At a school dance, Tim and Lyla (Minka Kelly) get J.D. to accompany them to another party near a lake. Per his team's insistence, J.D. gets drunk for the first time in his life. Cash visits Tyra, explaining that the woman, Ali, was a one-night stand. When she kept harassing him, he left his hometown in Wyoming, until Ali tracked him with a baby, which he claims is not his. Tyra accepts his story and they reconcile. Matt and Julie (Aimee Teegarden) talk near a campfire, where they kiss and spend the night together. They see each other at church, where Eric is informed by Joe and J.D. that J.D. got drunk the previous night, with Joe disappointed in his son. While continuing on the house, Jason talks with Erin and Noah on the phone, singing "There's a Hole in My Bucket".

==Production==
===Development===
In October 2008, DirecTV announced that the sixth episode of the season would be titled "It Ain't Easy Being J.D. McCoy". The episode was written by supervising producer Bridget Carpenter, and directed by Patrick Norris. This was Carpenter's fifth writing credit, and Norris' third directing credit.

==Reception==
===Viewers===
In its original American broadcast on NBC, "It Ain't Easy Being J.D. McCoy" was seen by an estimated 3.93 million household viewers with a 1.4/4 in the 18–49 demographics. This means that 1.4 percent of all households with televisions watched the episode, while 4 percent of all of those watching television at the time of the broadcast watched it. This was a 12% increase in viewership from the previous episode, which was watched by an estimated 3.50 million household viewers with a 1.1/4 in the 18–49 demographics.

===Critical reviews===
"It Ain't Easy Being J.D. McCoy" received critical acclaim. Eric Goldman of IGN gave the episode an "amazing" 9.3 out of 10 and wrote, "It's funny how an episode of Friday Night Lights can stand out as so wonderful, even without really being about any huge events. This isn't a show that hinges on twists and turns or big revelations, but on character moments, and this episode had a lot of tremendous ones."

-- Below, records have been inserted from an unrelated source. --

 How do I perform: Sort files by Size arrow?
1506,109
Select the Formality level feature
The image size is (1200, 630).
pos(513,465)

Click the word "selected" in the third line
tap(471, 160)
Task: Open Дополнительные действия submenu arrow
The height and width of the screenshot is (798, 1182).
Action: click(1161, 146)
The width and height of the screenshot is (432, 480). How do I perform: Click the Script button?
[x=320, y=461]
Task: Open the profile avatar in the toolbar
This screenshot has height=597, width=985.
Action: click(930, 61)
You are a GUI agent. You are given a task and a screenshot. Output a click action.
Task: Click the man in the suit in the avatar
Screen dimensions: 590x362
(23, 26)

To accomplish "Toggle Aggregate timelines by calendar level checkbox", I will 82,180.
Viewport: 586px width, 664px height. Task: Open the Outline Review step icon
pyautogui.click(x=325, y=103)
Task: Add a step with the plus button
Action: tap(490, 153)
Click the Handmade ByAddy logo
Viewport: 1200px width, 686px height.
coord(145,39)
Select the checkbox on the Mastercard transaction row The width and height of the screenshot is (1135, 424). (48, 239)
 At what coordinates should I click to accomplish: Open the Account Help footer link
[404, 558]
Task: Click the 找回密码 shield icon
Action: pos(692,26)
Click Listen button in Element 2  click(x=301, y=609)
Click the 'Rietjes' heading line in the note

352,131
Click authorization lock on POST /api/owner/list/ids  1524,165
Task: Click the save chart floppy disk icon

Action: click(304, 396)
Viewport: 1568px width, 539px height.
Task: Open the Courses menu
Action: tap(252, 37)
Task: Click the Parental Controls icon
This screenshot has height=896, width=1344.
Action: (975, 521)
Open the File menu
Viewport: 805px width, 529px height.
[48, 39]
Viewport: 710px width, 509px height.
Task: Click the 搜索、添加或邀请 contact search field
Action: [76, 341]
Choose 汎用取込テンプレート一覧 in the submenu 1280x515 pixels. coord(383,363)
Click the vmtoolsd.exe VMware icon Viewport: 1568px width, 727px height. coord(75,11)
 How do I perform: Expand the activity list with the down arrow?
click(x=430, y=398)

Keith Phipps of The A.V. Club gave the episode an "A–" grade, praising its long "hang-out time with the characters" and lack of "high drama".

Alan Sepinwall wrote, "A few weeks back, I asked whether J.D. McCoy was bad or just drawn that way. I think we have our answer. And I officially feel really sorry for our new QB1." Todd Martens of Los Angeles Times wrote, "If the first five episodes of the third season of Friday Night Lights were packed with plot, community politics and working-class realities, this week showed viewers that the drama in the fictional town of Dillon, Texas, is sometimes little more than some freshman hazing, inspirational speeches, drunken silliness and good ol' rock 'n' roll"

Erin Fox of TV Guide wrote, "Jason asks if he can talk to Noah, and he sings to him. It's the cutest thing I've ever seen — even though the house crew looks like they want to gag. Adorable." Jonathan Pacheco of Slant Magazine wrote, "Again, all they can do is smile goofily at each other. It's slightly cheesy and a tad optimistic, but I also found it to be a bit beautiful. We could all use some romantic optimism every once in a while."

Daniel Fienberg of Zap2it wrote, "This Wednesday's DirecTV episode, titled "It Ain't Easy Being J.D. McCoy" put the show back on solid footing and included at least one massive plot development." Television Without Pity gave the episode an "A" grade.

Patrick Norris submitted this episode for consideration for Outstanding Directing for a Drama Series at the 61st Primetime Emmy Awards.